I have a list of maps (which I am receiving from a ui) I want to save to the database which contains some new rows and some already existing rows. The way to differentiate the two, is that any object with an ID is an existing object that needs updated, any without an ID are new rows. I can 1. return them as two separate lists from the front end, 2. loop over the maps inserting / updating the rows one by one depending on if it’s new or not, or 3. split them into 2 separate lists allowing me to do bulk inserts and updates.
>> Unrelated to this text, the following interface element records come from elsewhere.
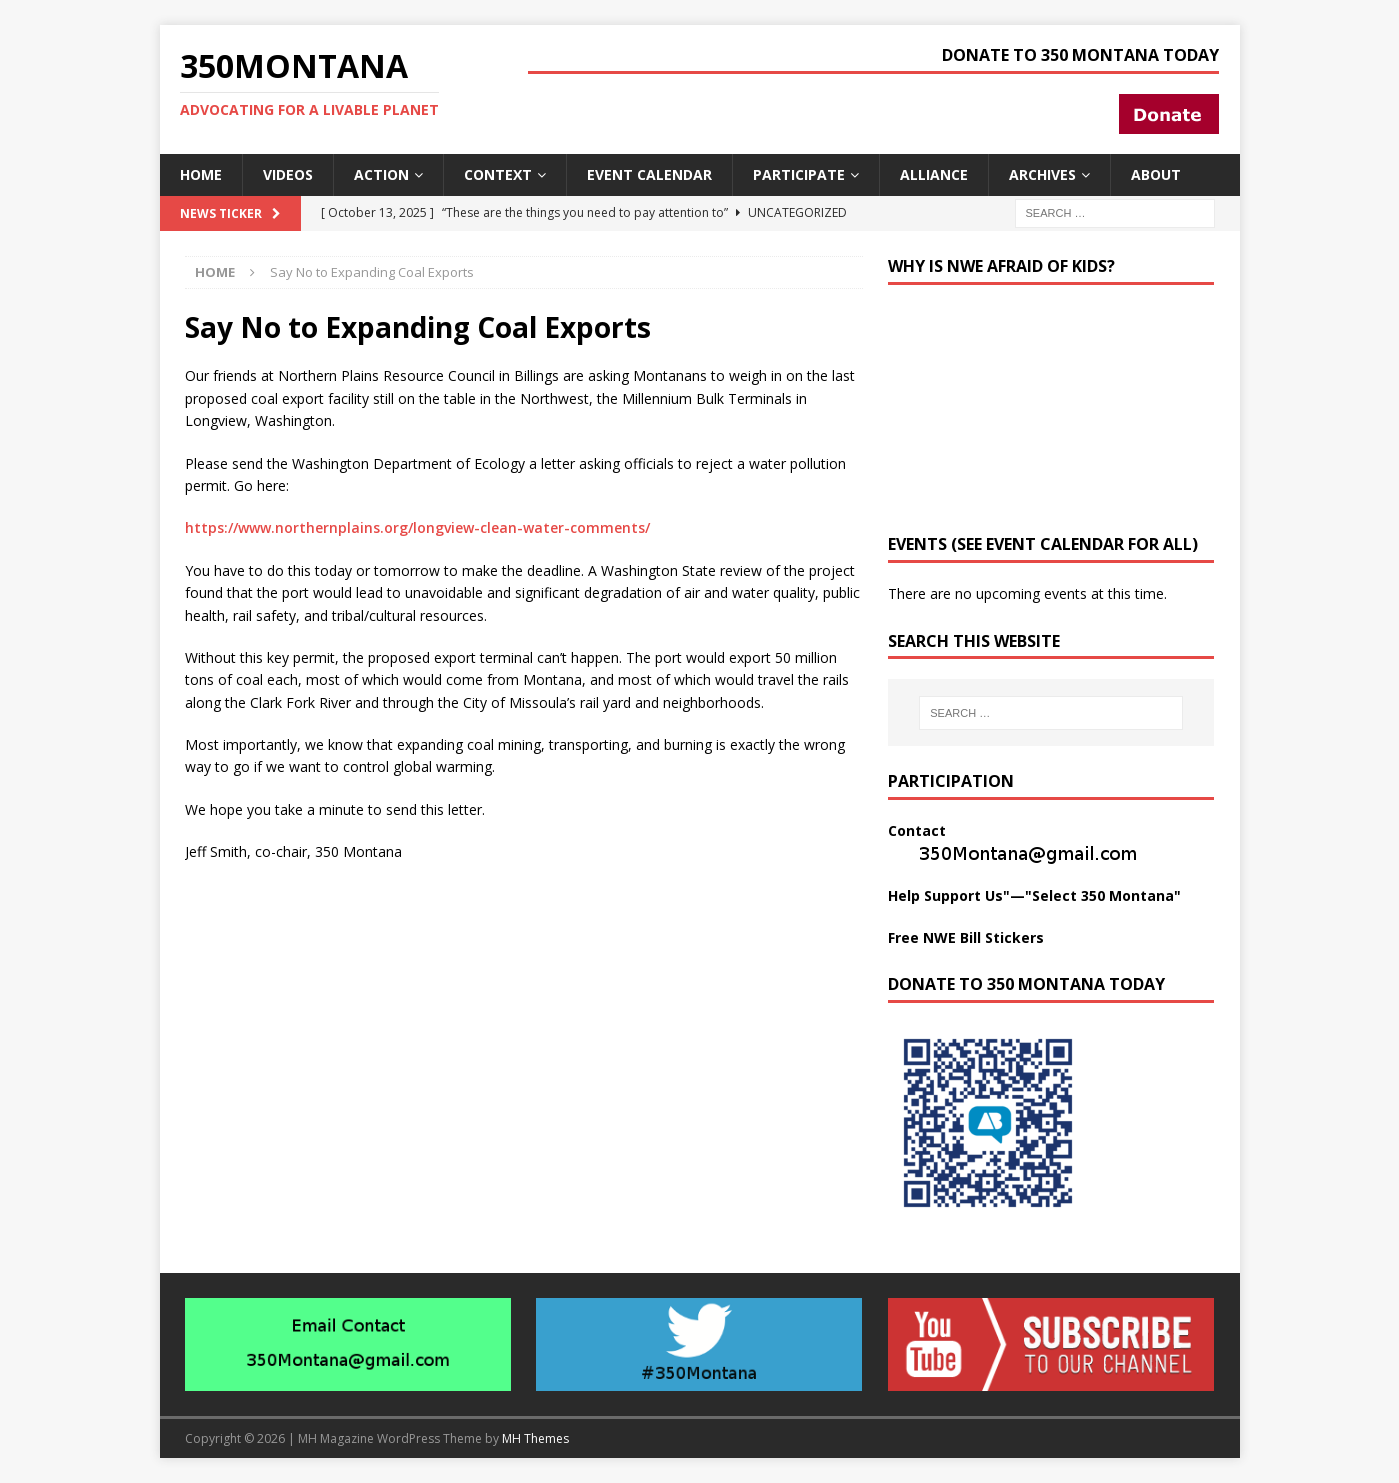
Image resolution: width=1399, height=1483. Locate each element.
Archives (1042, 174)
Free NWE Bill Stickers (966, 937)
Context (498, 174)
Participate (799, 174)
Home (201, 174)
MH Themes (535, 1438)
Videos (288, 174)
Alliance (934, 174)
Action (381, 174)
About (1156, 174)
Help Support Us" (949, 895)
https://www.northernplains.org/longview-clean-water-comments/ (417, 527)
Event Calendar (649, 174)
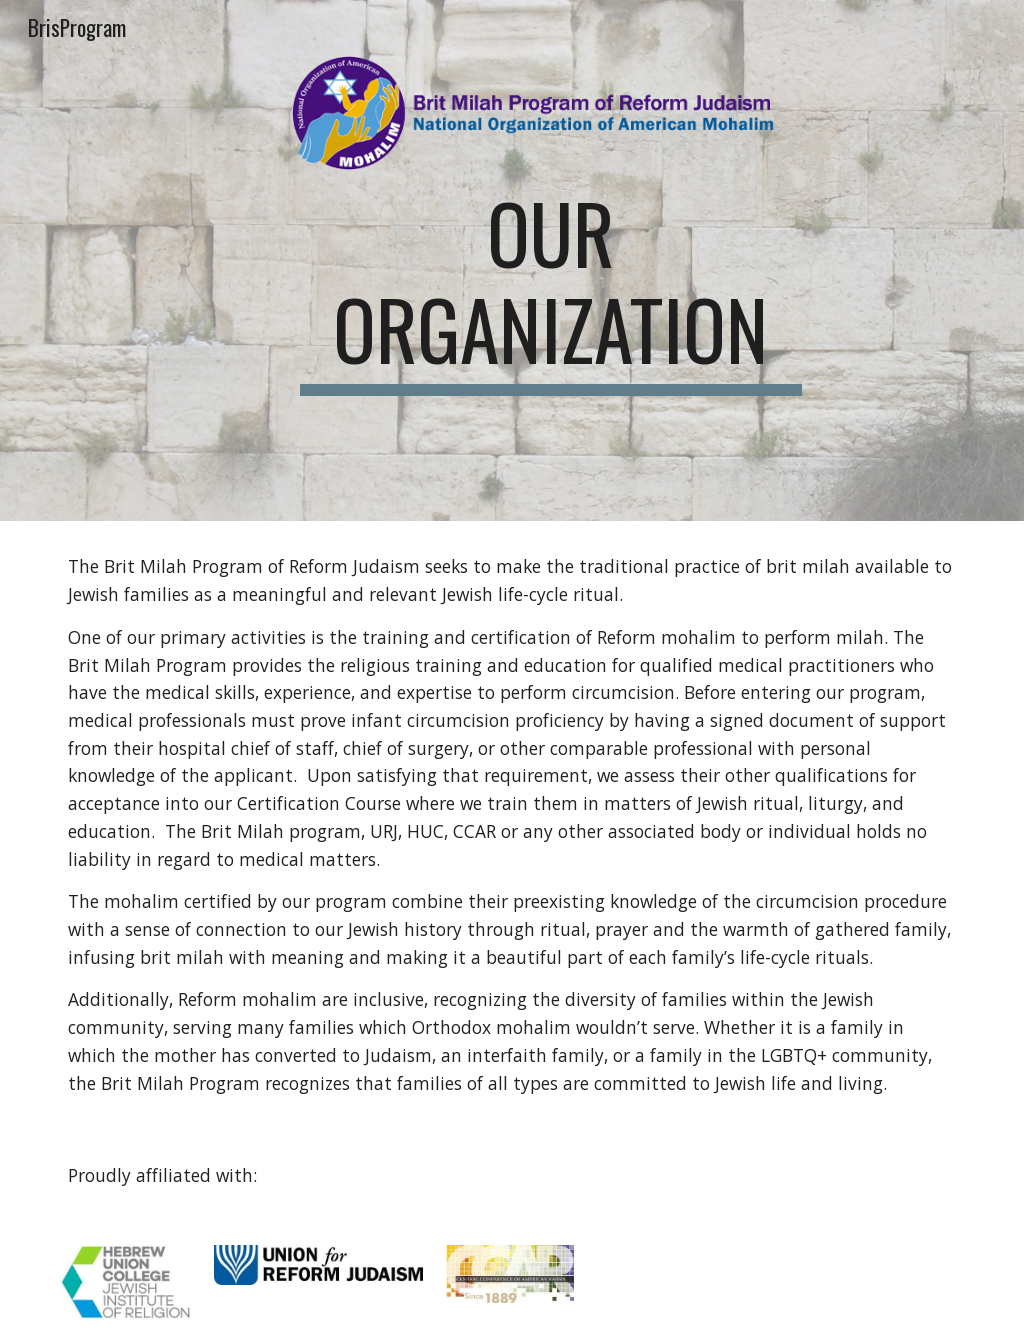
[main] (551, 290)
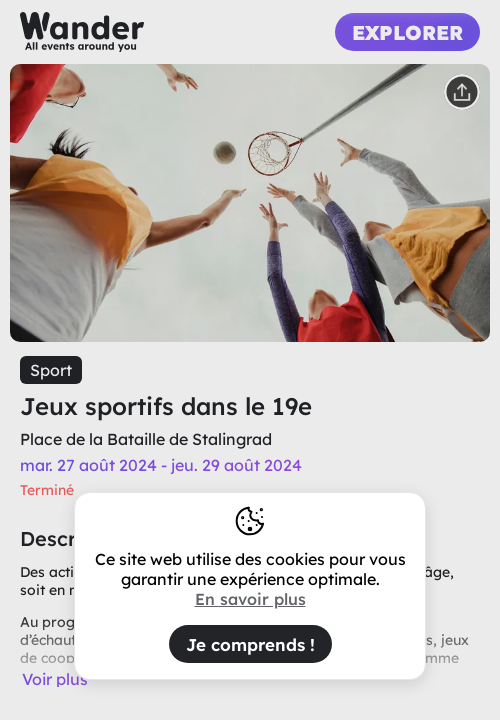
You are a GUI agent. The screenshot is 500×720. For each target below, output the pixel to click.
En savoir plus (250, 599)
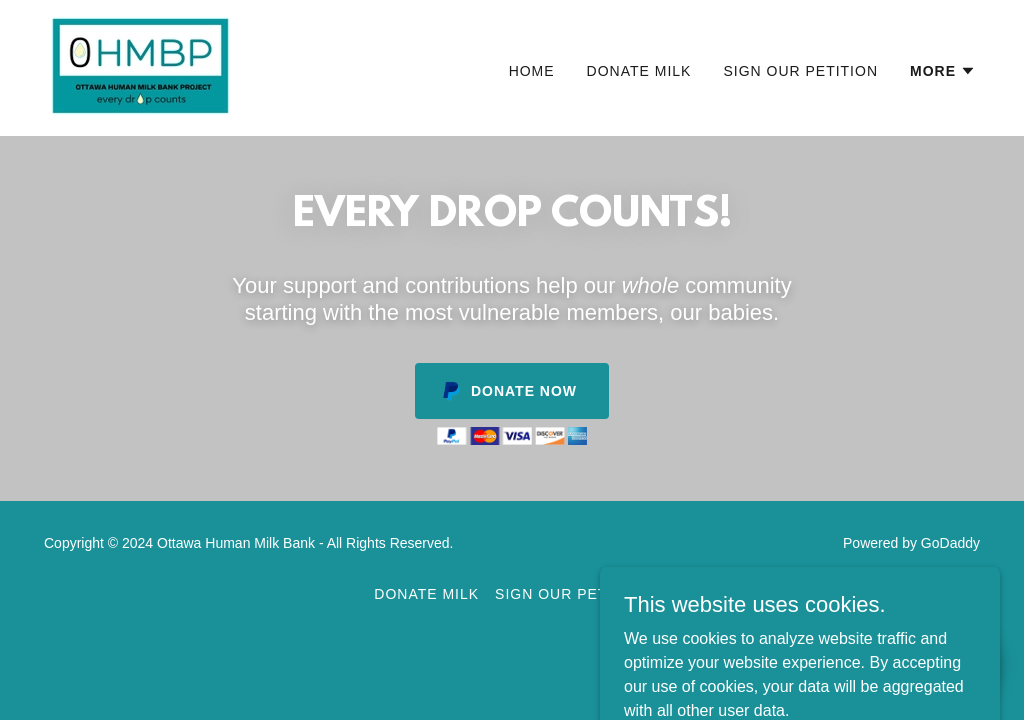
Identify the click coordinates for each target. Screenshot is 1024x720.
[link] (140, 66)
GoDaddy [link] (950, 543)
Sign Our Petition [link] (800, 71)
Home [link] (532, 71)
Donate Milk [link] (639, 71)
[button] (943, 71)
What would be the most idiomatic approach to take in clojure?

Will23:03:35

Also if I was to split the list into 2 separate lists based on a property, how would I do that?

mfikes23:03:44

@josmith2016 split-with might work for you

mfikes23:03:07

Oh, sorry you have intermixed items…

mfikes23:03:41

Maybe group-by where f is the propery

mfikes23:03:04

As in (vals (group-by even? (range 11)))

Will23:03:01

Thanks I’ll try that

Will23:03:57

Could the predicate be where (empty? :id item-in-array) an empty string or (!empty? :id item-in-array) its not empty?